Malakies
« -Dis-moi encore, poursuivit Antoine : ne crois-tu pas que, pour écrire l'histoire, il faut être orateur et d'un mérite singulier.
-Oui, certainement, dit Catalus, Il s'agit de l’écrire comme l'ont fait les Grecs ; mais aussi pour l’écrire à la façon des Romains, il n'est pas besoin d’être orateur ; il suffit d’être véridique.

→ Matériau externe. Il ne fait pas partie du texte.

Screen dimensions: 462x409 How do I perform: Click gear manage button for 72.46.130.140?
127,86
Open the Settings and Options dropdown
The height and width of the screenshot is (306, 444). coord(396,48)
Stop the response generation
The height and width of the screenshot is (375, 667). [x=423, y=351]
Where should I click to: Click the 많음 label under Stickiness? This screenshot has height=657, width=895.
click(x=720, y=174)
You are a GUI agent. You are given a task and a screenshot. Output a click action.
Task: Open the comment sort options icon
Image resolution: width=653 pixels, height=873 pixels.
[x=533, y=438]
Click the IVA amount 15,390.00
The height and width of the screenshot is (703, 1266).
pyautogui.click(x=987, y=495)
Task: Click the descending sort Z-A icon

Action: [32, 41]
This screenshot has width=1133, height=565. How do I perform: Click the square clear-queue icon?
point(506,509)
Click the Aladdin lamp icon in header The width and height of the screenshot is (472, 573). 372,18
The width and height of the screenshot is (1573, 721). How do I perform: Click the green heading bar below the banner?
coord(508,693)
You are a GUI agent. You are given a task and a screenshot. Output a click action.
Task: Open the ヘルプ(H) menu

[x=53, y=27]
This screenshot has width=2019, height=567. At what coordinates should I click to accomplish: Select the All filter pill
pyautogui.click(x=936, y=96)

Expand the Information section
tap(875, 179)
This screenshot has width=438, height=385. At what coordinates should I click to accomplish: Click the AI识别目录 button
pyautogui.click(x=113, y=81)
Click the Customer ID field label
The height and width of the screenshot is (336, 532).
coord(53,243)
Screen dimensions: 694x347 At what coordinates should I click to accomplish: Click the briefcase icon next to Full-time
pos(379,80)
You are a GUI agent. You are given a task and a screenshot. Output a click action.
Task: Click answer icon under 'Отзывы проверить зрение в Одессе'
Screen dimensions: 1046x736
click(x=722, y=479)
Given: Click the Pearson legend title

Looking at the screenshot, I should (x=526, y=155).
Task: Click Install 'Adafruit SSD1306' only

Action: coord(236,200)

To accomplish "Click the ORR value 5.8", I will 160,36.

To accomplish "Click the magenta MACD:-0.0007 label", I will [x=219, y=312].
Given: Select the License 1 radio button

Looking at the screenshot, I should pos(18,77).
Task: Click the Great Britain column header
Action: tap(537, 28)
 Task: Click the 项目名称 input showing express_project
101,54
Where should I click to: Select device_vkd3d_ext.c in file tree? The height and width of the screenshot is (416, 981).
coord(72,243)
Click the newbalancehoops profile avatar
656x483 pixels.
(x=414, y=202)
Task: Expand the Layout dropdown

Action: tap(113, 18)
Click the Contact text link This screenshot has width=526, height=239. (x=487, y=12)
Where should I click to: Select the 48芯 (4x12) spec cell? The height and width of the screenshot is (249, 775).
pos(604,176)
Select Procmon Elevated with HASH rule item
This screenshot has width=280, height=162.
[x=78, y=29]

-Voyons, reprit Antoine, ne rabaisse pas tant nos compatriotes. Les Grecs eux-mêmes ont commencé par ressembler à notre vieux Caton, à Fabius Pictor, à Pison. L'histoire n’était alors que la rédaction des annales. C'est pour cet objet, c'est en vue de conserver les souvenirs publics, que le grand pontife, depuis les premiers temps de Rome jusqu'au pontificat de P. Mucius, mettait par écrit tous les faits de chaque année, les portant sur une table blanchie qu'il affichait dans sa demeure, afin que le peuple put venir en prendre connaissance : ainsi fut constitué ce qu'on nomme encore aujourd'hui les Grandes Annales. Beaucoup ont adopté cette manière d’écrire ; ils se sont bornes, sans aucun recherche de beauté littéraire, a consigner la mémoire des époques, des hommes, des lieux, des éventements. Ce qu'avaient été chez les Grecs Pherecyde, Hellanicos, Acusilas et bien d'autres, Caton, Fabius ou Pison le furent a Rome. Tous ces gens-là ignorent le secret d'embellir le discours (secret qui n'a été d'ailleurs importe ici que depuis peu de temps) et, pourvu qu'ils se fassent comprendre, ils ne connaissent d'autre mérite que celui de la brièveté. L'un d'eux cependant a pris quelque essor et donne a l'histoire un ton plus relevé, Antipater, honorable ami de Crassus. Mais les autres ne songent pas a orner les faits ; ils se contentent de les aborder.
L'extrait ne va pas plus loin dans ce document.